« Ensemble » :
Un entretien avec Philipp Auer, de l’agence Auer Weber, et Kilian Stauss sur la coopération

 

En tant que représentant de l’agence d’architecture Auer Weber, j’ai été invité à m’exprimer sur un sujet de mon choix, mais aussi sur notre philosophie architecturale. Plus je réfléchis sur la manière de préparer un discours sur le thème de notre exigence architectonique ou de la responsabilité sociale que notre métier pourrait présenter, plus je doute de la pertinence d’un monologue, et ce pour une raison claire : présenté par les uns et assimilé par d’autres, cela ne correspond pas à notre façon de travailler – ni dans nos locaux, ni dans la salle de réunion avec la maîtrise d’ouvrage, ni avec nos partenaires de projet ou utilisateurs. Concevoir et construire ont une même finalité et prennent des chemins communs. La hiérarchie horizontale au sein de notre agence peut servir d’indice à cette posture. Ma place de travail en est une parmi d’autres, je suis assis au milieu de l’agence ; je fais partie des réussites, mais aussi des échecs, les stagiaires peuvent m’approcher autant que les directeurs de projet ; je ne dessine pas sur un coin de table pour imposer mes vues et avoir le dernier mot. Pour cette raison, le choix ici du dialogue qui n’est, par principe, jamais terminé, jamais hiérarchisé, des idées peuvent être développées et ont aussi le droit de n’aboutir à rien, les processus sont maintenus ouverts. J’ai fait cet entretien avec mon ami Kilian Stauss, designer, graphiste et concepteur signalétique de Munich.
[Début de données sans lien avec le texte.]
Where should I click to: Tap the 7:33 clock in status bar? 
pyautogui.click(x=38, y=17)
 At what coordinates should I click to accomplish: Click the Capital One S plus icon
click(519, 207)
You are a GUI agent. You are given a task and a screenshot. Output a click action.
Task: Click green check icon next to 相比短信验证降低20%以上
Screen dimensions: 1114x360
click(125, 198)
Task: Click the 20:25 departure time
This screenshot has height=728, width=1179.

École Européenne de Strasbourg, 2015, Auer Weber associé à drlw
© Aldo Amoretti

 

Killian Stauss : Comment collaborez-vous chez Auer Weber ? Comment se constituent les équipes, se répartissent les tâches, s’utilisent les potentiels ?
Philippe Auer : Chez Auer Weber, les équipes de concours peuvent et doivent se constituer d’elles-mêmes. Il règne une compétition positive au sein de chaque équipe, un concours d’idées, lié aussi à l’appel de rester « insatisfait de façon créative », un appel au courage et à l’expérience : il est toujours mieux de proposer quelque chose qui peut même sembler « bête » que d’attendre les idées des autres.  (…)

K.S. : Vous utilisez toujours la métaphore de l’horizontalité pour l’organisation de votre agence. Ce terme géométrique, mais aussi philosophique – la séparation entre ciel et terre par l’horizon – n’est certainement pas un hasard ?
P.A. : Une forme d’organisation élargie avec peu de profondeur est éprouvante, mais fertile. On peut penser comme simpliste un architecte sans dialogue ni communication trop dispersée. Alors que la coopération au sein de l’agence sans une hiérarchie marquée peut être le vivier d’un travail créatif. (…)
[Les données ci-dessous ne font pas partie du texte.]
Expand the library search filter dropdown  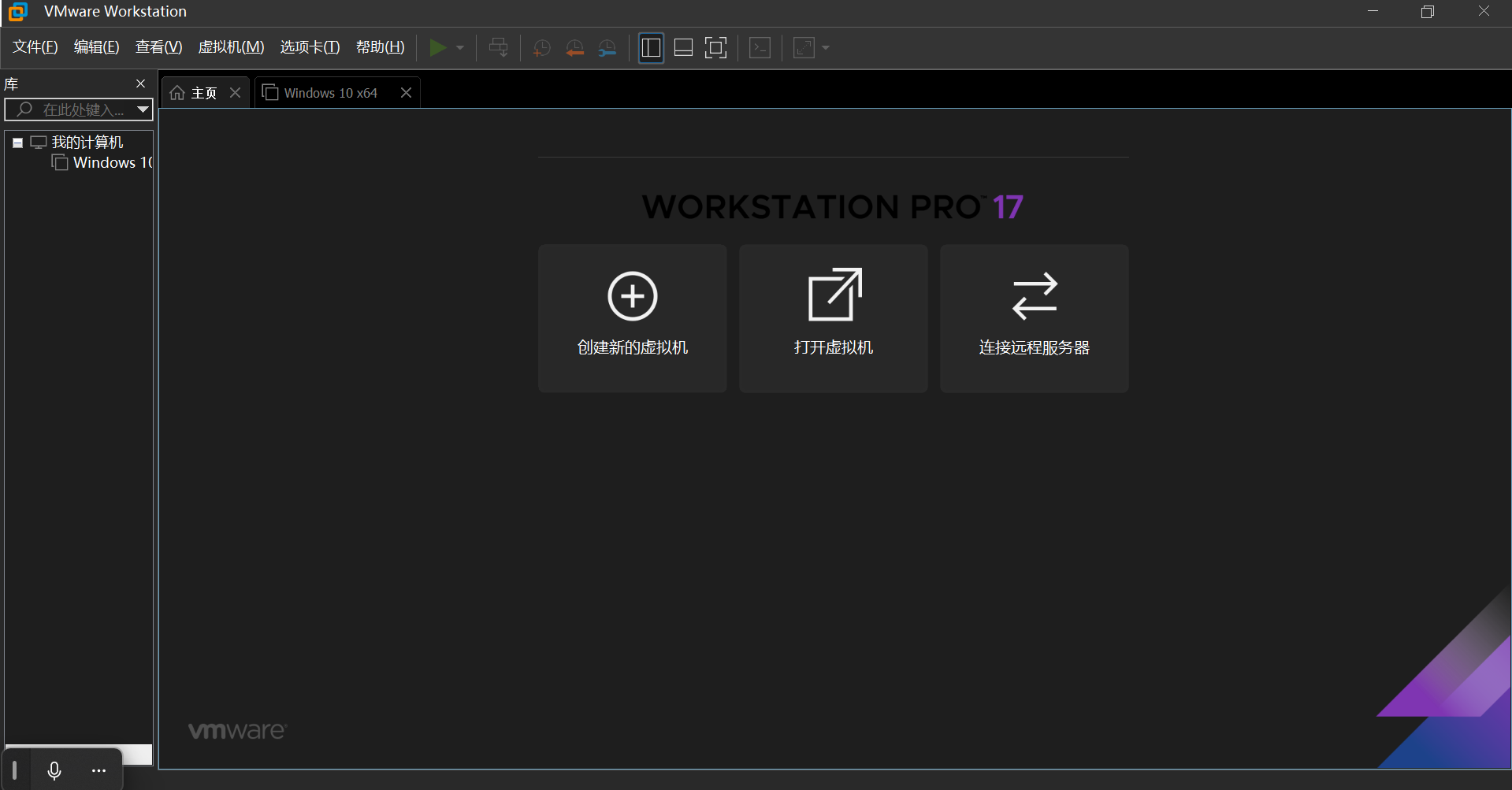(143, 109)
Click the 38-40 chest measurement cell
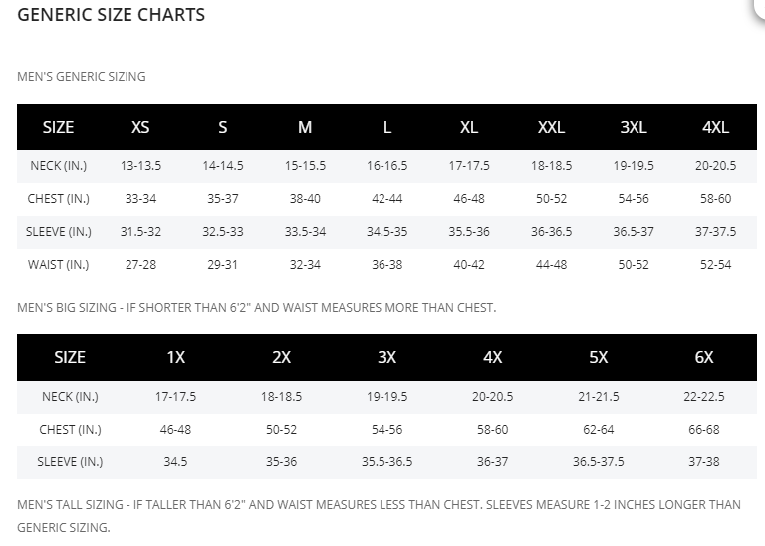This screenshot has height=546, width=765. (x=305, y=199)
K.S. : Dans le village olympique de Munich, il existe aussi les foyers d’étudiants. Les bâtiments à étage de l’architecte Werner Wirsing permettent à chaque étudiant de disposer d’une – certes modeste – maison avec une porte, une boîte aux lettres, une terrasse, une vie privée. Pour s’approprier les lieux, les étudiants peuvent les repeindre à leur goût. Les services des étudiants de la ville en pourvoient les moyens.
P.A. : Cette cité fonctionne depuis plus de quarante ans, un contre-modèle à la colocation, ainsi révolutionnaire pour le logement étudiant : une sphère privée maximisée malgré une très forte densité. Je vois l’architecture comme un coup de pouce, nous ne définissons pas complètement la vie d’autrui.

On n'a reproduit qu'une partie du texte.